Agop Kotoğyan, 13 yaşında kolunu kaybetti. Tüm zorluklara rağmen okuyup tıp fakültesini bitirdi. O artık dünyanın en ünlü cilt doktorlarından biriydi. Kendisine Avrupa’dan ABD’den teklifler gitti. “Ermenisin o ülkede ne işin var” dendi. Ancak o “Burası benim vatanım” deyip Türkiye’yi seçti. Ve bu hayat önceki gün kansere yenildi.

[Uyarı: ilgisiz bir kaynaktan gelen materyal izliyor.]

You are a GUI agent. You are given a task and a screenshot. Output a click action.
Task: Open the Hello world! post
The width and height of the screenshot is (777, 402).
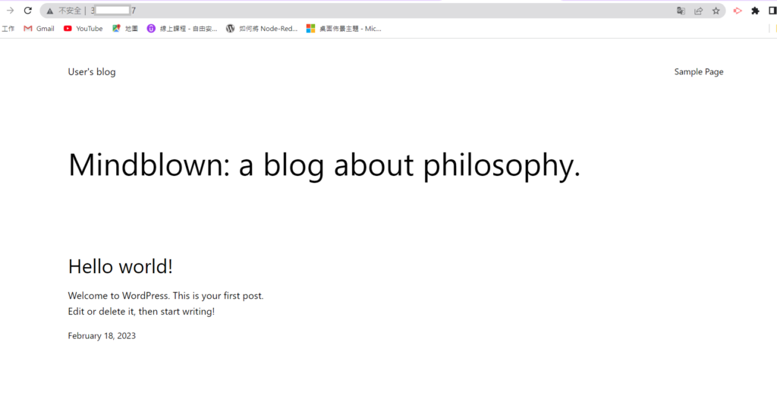coord(121,267)
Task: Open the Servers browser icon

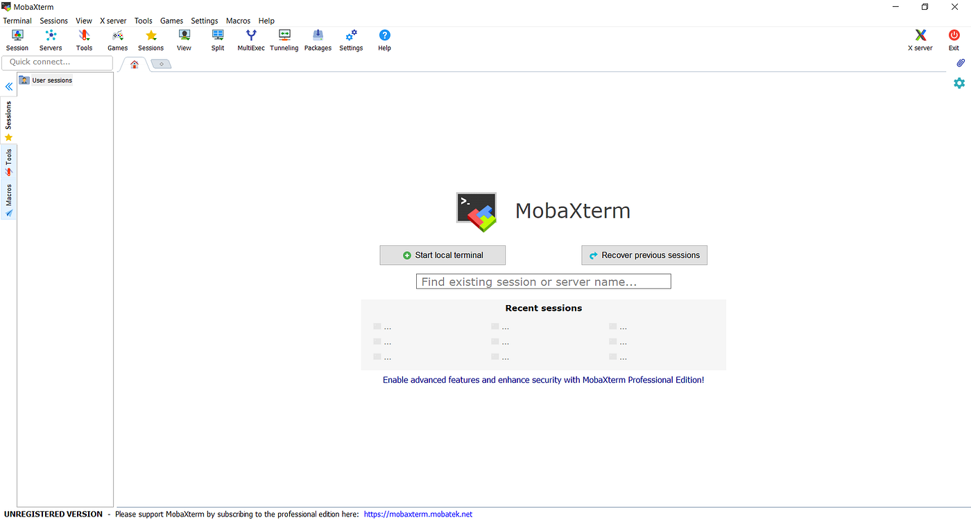Action: 50,39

Kaynak GAZETE Giriş Tarihi 14 Şubat 2018 Güncelleme 14 Şubat 2018, 00:31
Bizim Agop’tu

İÇİNDEKİLER

Her hayat bir filmdi... Değme senaryolara taş çıkartacak hikayelerden birinin kahramanı da Prof. Dr. Agop Kotoğyan adlı hekimdi. 79 yaşındaki Kotoğyan, İstanbul'da dünyaya geldi. İlkokuldayken iş hayatına girdi. 13 yaşındayken kolunu çalıştığı gümüş atölyesindeki presin silindirine kaptırıp kaybetti. Günlerce komada kaldı ama pes etmedi. Ortaöğrenimini Galata Getronogan Lisesi'nde okul birincisi olarak bitirdi. Basketbola çok meraklıydı ama tek eli olduğu için Samatya Gençler Kulübü'nde futbol oynadı. Hasta Fenerbahçeliydi. Çalışkanlığı sayesinde İÜ Tıp Fakültesi'ni kazandı. Tek elle dikiş ve şırınga kullanabilmek için çok pratik yaptı ve başardı. Üniversiteyi de birincilikle bitirdi.

VERGİ REKORTMENİYDİ
1969'da Almanya'ya gitti. Dört ayda Almanca, Fransızca ve İngilizce öğrendi. 3 yıl sonra geri döndü. ABD, Almanya, Fransa ve Kanada gibi birçok ülkedeki üniversitelerin "Kürsü başkanlığı" teklif ettiği Kotoğyan, Türkiye'den asla vazgeçmedi. Teklifleri geri çevirince Kotoğyan'a "Ermeni olduğun için dedeni, fukara olduğun için kolunu kaybettiğin o ülkede ne işin var?" dediler. O ise şu yanıtı verdi: "Bu topraklarda yaşayan tüm insanları kardeşim olarak benimsedim. Yurt sevgisi, iyi günde ve kötü günde burada olmak, vatanın yanında kalmak demektir." Bu arada Türkiye'nin en çok kazanan 20 doktorundan biri olan Kotoğhan, vergi rekortmeniydi.